Monday, September 14, 2009
What's working so far
I had to work double time over the weekend to catch up on my project to meet some deadlines, but here is what is working so far.
Using Java, I am able to traverse all the subdirectories and files of a parent directory recursively, and filter out a subset of those files. For example the directory c:\music may have 100 directories and 5000 songs within them. The program can filter any type of file, which is usually mp3 in my testing, but it can also filter other audio files.
Once the program has found all of the files within all subdirectories, it attempts to find files that have an iteration count appended to the end of the filename. For example, Aerosmith's Dream On will be placed in the folder ..Aerosmith/Aerosmith's Greatest Hits/01 Dream On.mp3. The file is stored like this because iTunes keeps my library folders and files organized.

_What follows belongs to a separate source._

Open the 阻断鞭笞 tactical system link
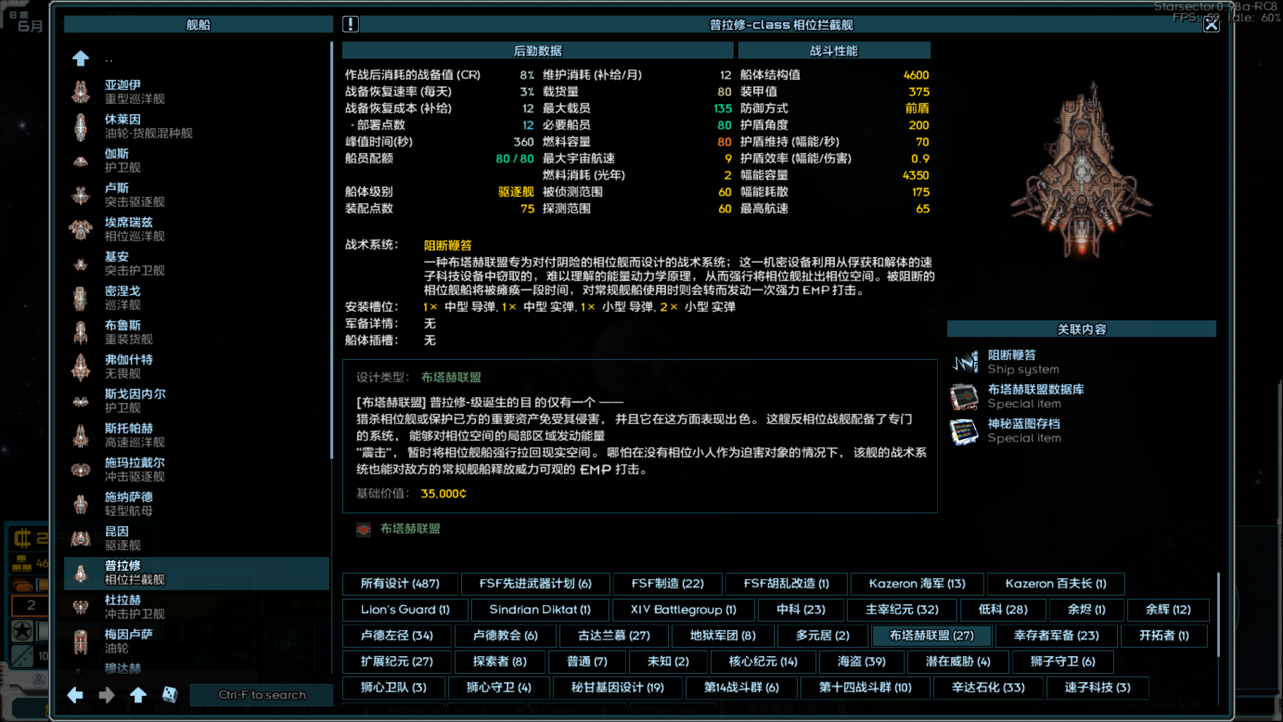1283x722 pixels. pos(449,246)
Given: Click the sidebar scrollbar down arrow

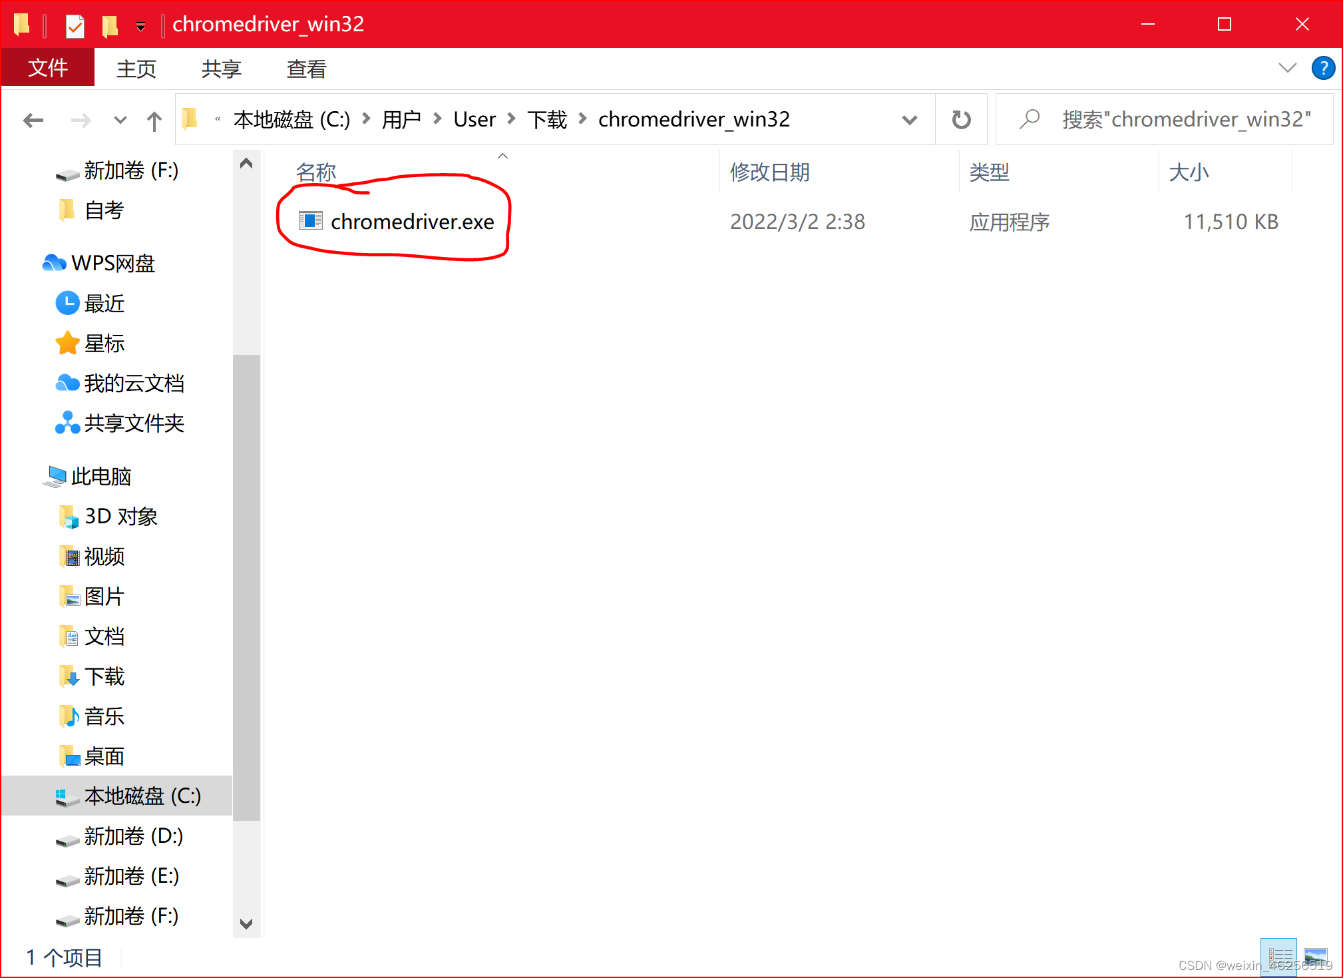Looking at the screenshot, I should tap(246, 924).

However, if I accidently add another copy of Dream On to my library, then iTunes will store the file 01 Dream On 1.mp3. iTunes has appended the iteration 1 to the end of the file. I am taking advantage of the appended number to help find duplicated files in the subdirectories.
There is a problem with searching for just numbers on the end of the filename, however; Suppose the name of the song is "You are the 1", iTunes will store this file as ../Artist/Album/01 You are the 1.mp3 and now the song has a number on the end of the filename that is not an iteration count. The trick is to remove the last two characters of the filename and check to see if that file exists and if it is in the list of files that were found within all of the subdirectories.
So far my program is able to accomplish both of these requirements. The program finds all the duplicates that have iteration counts from 1 to 9 and checks to make sure that the number at the end of the filename is truly an iteration count.
The screenshot is an output taken by my program that lists a portion of the duplicates in the library. You can see that a family of four, all using the same music directory, has added quite a few duplicate songs over the years!